What rules should be considered while communicating with your team?



Why is it important?

Before going through different rules, tips and tricks that you should be aware of in order to communicate in the best way with your team, it is really important that you also understand why these are important. For this, we have prepared a questionnaire in which you will have to reflect on how different interactions make you feel. In order to get the best results, please think about real circumstances in which you have faced those situations or try to imagine them as accurately as possible.

By answering the previous questions, you have also answered the big question: “What rules should be considered while communicating with your team?”. It is as simple as that! The things that are disturbing for you, for which you answered “Yes” in the first part of the questionnaire, will also be disturbing for others if you will act in that way. Respectively, the things you enjoy when others are doing will also be enjoyable for the team when you will start behaving like that.

To make things simple for you, on the next page we have provided a list of some of the rules you should consider while interacting with your team. But we will start here by giving you the most important of them all: “Put yourself in the other’s shoes!”. Do you enjoy it when the other person is showing interest in what you are saying, leaves you space to contribute, is also contributing himself, is polite, positive and smiling? Then you should also act the same when interacting with your teammates!


Process check

Sure, things sound great on paper and you are probably thinking that anyway you are following these rules all the time. They come as natural to most of us! Well, not exactly. It often happens that team members, for lacking time or skills or for being too concentrated on the topic, ignore these and the whole meeting turns into chaos.
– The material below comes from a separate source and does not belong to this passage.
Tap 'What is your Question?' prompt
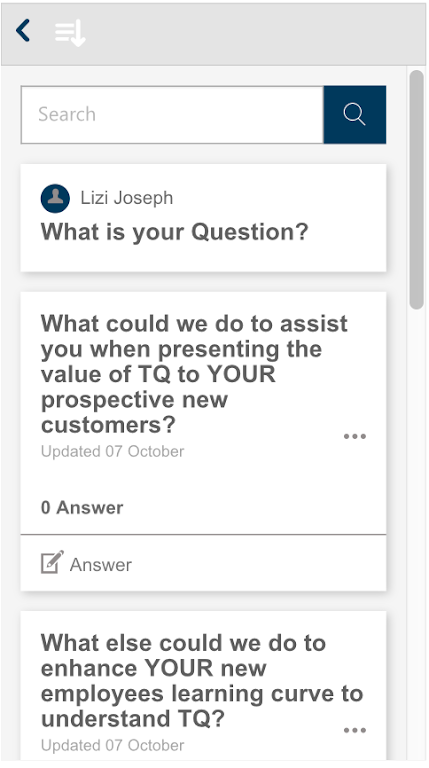The width and height of the screenshot is (429, 768). point(174,232)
For these situations, we are providing you with a simple yet effective tool for insuring that your team is doing its best at having a good interaction: the “Process check”.
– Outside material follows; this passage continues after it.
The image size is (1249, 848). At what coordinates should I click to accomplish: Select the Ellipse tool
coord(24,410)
It works in a very simple way: whenever you are in a meeting freeze the discussions, take your list of rules that should be followed while working in a team and ask the members to answer to the following questions:

  1. Which of the rules is each of us managing to follow?
  2. Which of the rules is each of us not managing to follow?
  3. Which of the rules should the others pay more attention to?

Answering these questions will give your team members the opportunity to self-asses their own behavior in the group and also the chance of offering feedback to others with respect to the interactions that are taking place.

After the “Process check” the meeting can be resumed, not before asking the participants once more to pay more attention to the results of this short evaluation moment.

Keep in mind that it is not just what you are saying that matters. How you say it is often more important!


What rules to follow?

Here you can download a checklist of rules that you should be aware of during your interaction with other team members:

Checklist for progress check



Remember to do a progress check during your meetings




Practical exercise

Teamwork and active listening

Participants will be divided into groups of at least 7 persons (if the number of participants is not a multiple of 7, the remaining should be distributed evenly in the full groups). Participants will be told that they will have to represent different "secret agendas" in a debate about environmental issues, as the exercise will be about this. They should not be very obvious about this. In turns, one member of each group will be asked to come outside the training room but some of them will also receive a specific secret team role that they will have to play in a future discussion, as follows:

  1. First chosen of each team – these team members should act as the leaders of the discussion.
  2. Second chosen – these team members should interrupt the discussion often and get over engaged in it, not giving space for others to contribute. They will also have to secretly represent the interests of oil companies.
  3. Third chosen – these team members should be a very rude team member (e.g. telling others that they have really stupid ideas, not worth taking into consideration). They will also have to secretly represent the interests of glass companies.
  4. Fourth chosen – these team members should be uninterested with the discussion and even distracted from it (e.g. by checking the phone, temporarily leaving the discussion, etc.). They will also have to secretly represent the interests of paper companies.
  5. Fifth chosen – these should be observing the discussion and will receive the observation sheet on which they will have to write about what they notice.
  6. Sixth, seventh, (eight)... chosen – these team members should be moderately interested in the discussion. They will be told that they have to secretly represent the interests of different environmental groups (e.g. groups wanting to ban all plastic packaging, groups wanting to ban car access to cities, groups promoting renewable energies).

Please remind each group that it is important not to be very obvious about their secret role (the ones that have it) and their secret agendas.

Teams will afterwards regroup (each team will have a leader, someone that interrupts, a rude person, etc... – according to the roles) and will be given the task of finding a solution to the environmental issues affecting cities.

The debriefing will concentrate on the dynamics of this discussion, what were the positive aspects and what should have been different. You will first ask the leaders to reflect about their experience, then the participants with no secret roles (from group 6,7,8, etc.) and observers. After asking the debriefing questions, you can also reveal the secret roles and explain to the participants that they should not be upset with the others, as they were just doing what they were told and normally they are not like this. Starting from these reflections, conclusions should be drawn with respect to what is needed for a good communication in a team and the hand-out “How to have good communication in your team?” should be offered.

Questions for the debriefing:

- How was it to debate the issue? Was it difficult to work in the group?

- What did you enjoy about the debate?

- What did you enjoy less about the debate?

- If you were to repeat this, what would you like to be different about the engagement of the group members? How could the debate be improved?